Return each line of the items below without any change.

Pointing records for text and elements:
▼▼▼

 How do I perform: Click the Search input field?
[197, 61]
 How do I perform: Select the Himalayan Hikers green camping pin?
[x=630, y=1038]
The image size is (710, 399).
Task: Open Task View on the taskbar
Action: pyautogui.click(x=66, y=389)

▲▲▲

> **THE COMPLETED TASK**:
 How do I perform: Click the Search input field?
[197, 61]
 How do I perform: Select the Himalayan Hikers green camping pin?
[x=630, y=1038]
The image size is (710, 399).
Task: Open Task View on the taskbar
Action: pyautogui.click(x=66, y=389)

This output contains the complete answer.